In welke mate mag de Poolse Minister van Justitie rechters bekritiseren?

Dit is de vraag die bij de regionale rechtbank in Warschau ligt in een persoonlijke procedure die de rechter van een regionale rechtbank, Justyna Koska-Janusz, heeft aangespannen tegen de Minister van Justitie.

by Polish Helsinki Foundation for Human Rights
De zaak heeft betrekking op een officieel persbericht dat in oktober 2016 op de website van het Ministerie van Justitie werd gepubliceerd, getiteld "De verklaring over de verkorting van de externe opdracht van rechter Justyna Koska-Janusz."

''Buitengewone onbekwaamheid'

In de verklaring stond dat de jurist "buitengewone onbekwaamheid had getoond en uitzonderlijk incapabel bleek in het voorzitten van een erg simpele, doch veelbesproken zaak."

De verklaring vervolgde dat "rechters die zaken in een regionale rechtbank voorzitten erg getalenteerd, bedreven en professioneel moeten zijn," suggererend dat rechter Koska-Janusz geen van deze kwaliteiten bezat.

Koska-Janusza heeft een zaak aangespannen om haar reputatie te verdedigen en eist een verontschuldiging en schadevergoeding.

Politieke druk

Volgens de beoordeling van de Helsinki Foundation for Human Rights (HFHR) is deze zaak, die gaat over de grenzen van juridisch aanvaardbare kritiek op rechters door een uitvoerend orgaan, van groot belang voor het handhaven van het grondwettelijk beginsel van de rechterlijke onafhankelijkheid.

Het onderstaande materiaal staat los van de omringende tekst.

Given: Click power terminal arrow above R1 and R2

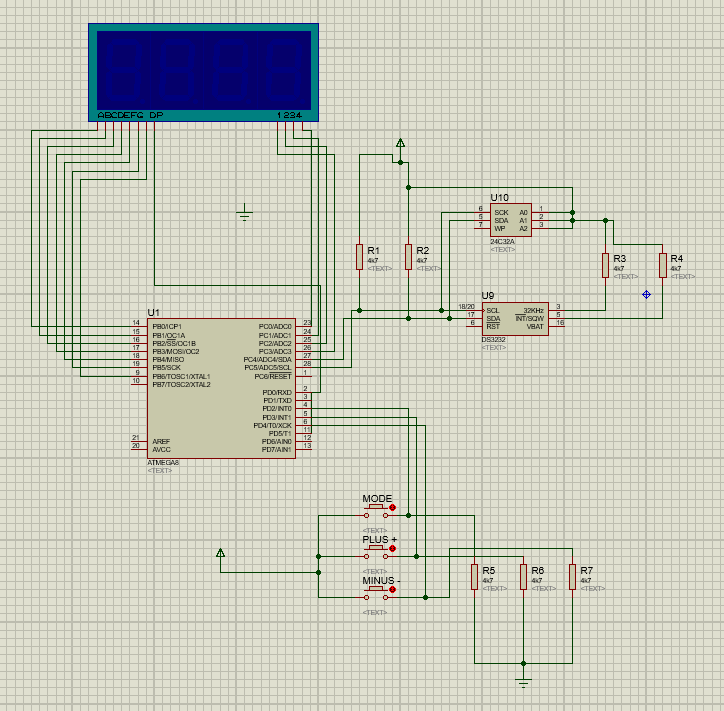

Verklaringen van overheidsfunctionarissen, zeker van zij die gaan over de toepassing van uitvoerende maatregelen (zoals een herroeping van een externe opdracht van een rechter), kunnen een vorm zijn van politiek gemotiveerde druk op rechters.

Het HFHR heeft besloten om een amicus curiae te presenteren in deze zaak.

"De stichting heeft de wetmatigheid van de relevante acties van de Minister van Justitie en de grenzen van zijn vrijheid van meningsuiting in het licht van de grondwettelijke en internationale normen van de onafhankelijkheid van de rechterlijke macht en de rechters geanalyseerd," zegt Adam Ploszka, een advocaat werkzaam voor de HFHR.
"Naar onze mening handelt het Ministerie van Justitie met het publiceren van dergelijk commentaar op haar website niet naar de vrijheid van meningsuiting. Deze vrijheid, als alle andere mensenrechten en vrijheden die zijn gegarandeerd in de Grondwet en in internationaal recht, kan alleen worden uitgeoefend door private partijen. De werkzaamheden van overheidsinstanties worden beoordeeld op het principe van legalisme, waaruit volgt dat acties alleen zijn toegestaan als ze uitdrukkelijk door de wet zijn voorgeschreven,' verklaart Marcin Szwed, een ander lid van het HFHR juridisch team.

De eerste hoorzitting van de zaak werd onderbroken door de raadgever van de Minister van Justitie, die een motie indiende om alle (meer dan 280) rechters van de regionale rechtbank in Warschau te wraken. Tegelijkertijd volgde de raadgever de suggestie van de rechtbank en verklaarde dat zijn client bereid was om te onderhandelen over een schikking.